While I don't make a habit of referencing Katy Perry songs, I'll admit that ever since the idea to pair hot toddies with newcomer Emmer & Rye's buzzworthy ice cream sandwiches, the superstarlet's hooky tune hasn't left my head: "You're hot then you're cold/ You're yes then you're no ...." (You're welcome.) But would this combo work well for a romantic night on the town, or would it have my date seeking more temperate climes?
I decided to gamble – in a place like Austin, where winter days regularly achieve "sunny and 70s" status, ice cream at night isn't such a wild idea. As someone who never saved room for dessert, I suggested we indulge solely in a last course. My date – whose nickname, it turns out, is literally "Sweettooth" – wholeheartedly agreed with this plan.
And oh, how we indulged. Perusing the list of Emmer & Rye pastry chef and partner Tavel Bristol-Joseph's desserts, each seemed distinctly unique from the next. The logical decision was to try all four. The goat's milk panna cotta arrived first, with pecan granola and a spear of airy honeycomb brittle. Next came a Meyer lemon tart, a ring of sweet, tangy custard surrounding a scoop of vibrant tangerine sorbet. Candied pecans, chunks of Texas grapefruit, and shards of meringue studded the plate, making it almost too pretty to eat. (That changed with the first swab of sorbet.) Tres leches cheesecake was varnished with a vivid fuchsia Malabar berry glaze. Dots of hibiscus "caramel" and edible flower petals circled a shallow moat of condensed milk, and cream cheese, made in-house, lent the dish an intentional mildness.
Lastly, the ice cream sandwich, whose reputation on social media precedes it, arrived adorably tucked into a delicate paper envelope. Two moist cookies – made from emmer and chestnut flours and a 75% cacao dark chocolate – encased a large scoop's worth of orange buttermilk ice cream. The emmer flour brought forward a robust and toasty flavor when combined with the chocolate; the ice cream recalled a Dreamsicle – just as comforting as that childhood treat, but not nearly as sweet. I convinced myself that the high-antioxidant chocolate would mitigate the calories I had just consumed.

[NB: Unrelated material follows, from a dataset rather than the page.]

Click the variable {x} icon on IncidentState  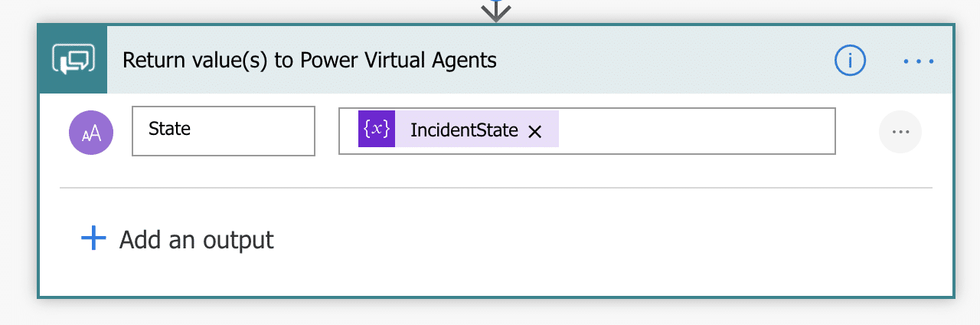(377, 129)
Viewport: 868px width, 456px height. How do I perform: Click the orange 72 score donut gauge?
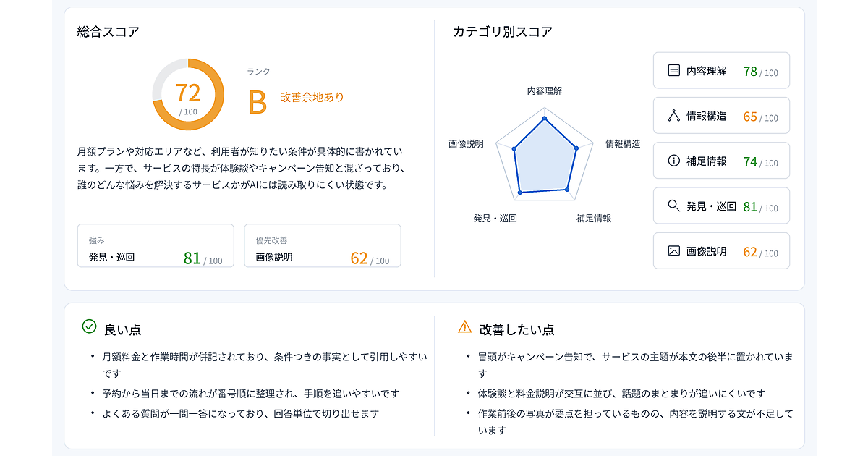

After vowing to return to try executive chef Kevin Fink's dinner menu, we ventured north on Rainey Street on foot, to the swanky Hotel Van Zandt's music venue-restaurant-and-bar, Geraldine's. The temperature was finally starting to drop, and we had hot drinks on the brain. Elevator doors opened to a large, intimately lit dining room, and the host directed us to the Writer's Lounge, a cozy space of dark leather and brass horn-section lighting fixtures. We picked a corner overlooking Downtown's iconic Frost Tower and ordered two hot toddies (Maker's Mark and a clove-studded orange peel came standard). Houstonite Thomas Csorba's Americana filled the entire floor, echoes of Townes himself present in the soulful music coming from the stage.
Bar manager Jennifer Keyser tells us she is working on a full toddy menu that will include luxuries like a boozy hot chocolate with Branca Menta and Averna, a hot cider with brandy and cinnamon syrup, and several other classic toddy variations. With live music seven nights a week (last week's "menu" featured Ben Ballinger and Emily Wolfe, among other local favorites), this isn't just a spot for out-of-town hotel guests. We recommend it for a nightcap after an ice cream sammie around the corner, and hopefully the desserts and drinks are the only thing hot-and-cold about your date.